Gay, lesbian and transgender identities and sexuality are discussed primarily in the chapter ‘The Globalisation of Sexual Identities’. (Gay male sex and culture is of course also included in HIV/AIDS-related sections). In comparing the globalised post-clone ghetto gay sexual identity with the gender non-conformity of so-called ‘traditional’ cultural forms of men who have sex with men, such as Samoan f’afafine, Filipino bakkla or Thai kathoey, Altman notes that the gender non-conformists paradoxically could be read as the more transgressive identity. However he also points out that that one must be wary of invocations of ‘traditional culture’, which may be attempts to posit an a-historical culturally and temporally static imagined past (often, presumably, for reactionary political purposes). Interestingly, Altman does not discuss the fact that a gender non-conformist identity might be imposed for the purposes of distribution of labour, rather than adopted by the individual, an issue that was pointed out to me by my Samoan girlfriend in relation to f’afafine.

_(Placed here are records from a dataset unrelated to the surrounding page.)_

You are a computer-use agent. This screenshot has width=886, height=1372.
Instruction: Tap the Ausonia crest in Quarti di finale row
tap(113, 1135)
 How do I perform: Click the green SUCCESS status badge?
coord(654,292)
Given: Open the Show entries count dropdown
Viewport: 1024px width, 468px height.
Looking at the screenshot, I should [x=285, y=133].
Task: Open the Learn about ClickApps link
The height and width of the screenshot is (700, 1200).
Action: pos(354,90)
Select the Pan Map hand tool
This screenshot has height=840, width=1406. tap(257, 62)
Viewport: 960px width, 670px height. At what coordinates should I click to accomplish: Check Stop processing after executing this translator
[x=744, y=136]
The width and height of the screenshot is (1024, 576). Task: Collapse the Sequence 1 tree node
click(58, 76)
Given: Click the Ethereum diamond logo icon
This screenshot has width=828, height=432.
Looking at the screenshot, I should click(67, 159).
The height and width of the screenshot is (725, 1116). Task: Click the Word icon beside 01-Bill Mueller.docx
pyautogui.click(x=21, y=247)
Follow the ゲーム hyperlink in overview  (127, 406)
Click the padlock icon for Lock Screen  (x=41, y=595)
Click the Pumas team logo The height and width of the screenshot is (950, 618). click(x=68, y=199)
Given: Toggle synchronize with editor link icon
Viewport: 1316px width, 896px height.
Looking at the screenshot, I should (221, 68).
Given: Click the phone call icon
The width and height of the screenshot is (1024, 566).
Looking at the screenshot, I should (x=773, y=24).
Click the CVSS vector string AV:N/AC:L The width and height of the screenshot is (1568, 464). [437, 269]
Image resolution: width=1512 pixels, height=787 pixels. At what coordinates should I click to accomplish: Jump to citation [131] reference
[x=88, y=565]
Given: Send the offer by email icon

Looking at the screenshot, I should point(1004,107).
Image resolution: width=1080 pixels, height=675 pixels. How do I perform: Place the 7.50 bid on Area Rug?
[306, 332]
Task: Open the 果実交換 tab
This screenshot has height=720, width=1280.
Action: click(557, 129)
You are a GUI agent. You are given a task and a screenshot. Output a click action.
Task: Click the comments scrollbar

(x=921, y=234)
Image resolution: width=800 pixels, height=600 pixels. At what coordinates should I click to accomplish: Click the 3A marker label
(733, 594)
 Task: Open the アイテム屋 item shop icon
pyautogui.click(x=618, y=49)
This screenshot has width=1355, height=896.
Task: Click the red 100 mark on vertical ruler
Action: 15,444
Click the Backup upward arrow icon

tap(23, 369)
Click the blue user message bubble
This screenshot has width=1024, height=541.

One of the many strengths of this interesting book is that Altman makes no pretence at objectivity. He is up-front about how his life experience influences his scholarship, how the countries in which he has lived frame his sense of the world and how sexuality and the HIV/AIDS epidemic impact on perception. He is also prepared to admit to knowledge of Pretty woman, Agatha Christie and the musical Chess. He explicitly rejects ‘a refusal to take sides or make to make political or moral choices’ (p.xii). The reader is left in no doubt as to Altman’s position: he defines a set of relationships provide a kind of map of how the economics of globalisation perpetuate (and create) exploitative sexual economies and cultures. But he also positions movements for sexual freedom, if linked to other struggles for freedom and equality as an impetus for change toward a more just world (cautioning that without the link it risks becoming meaningless sex-consumerism). In conclusion, he states, ‘In that struggle [for a more just and equitable world] sexuality is both a battlefield and a legitimate area for political action.’ Utopian, perhaps, but certainly inspirational.

© Bridget Haire, 2001.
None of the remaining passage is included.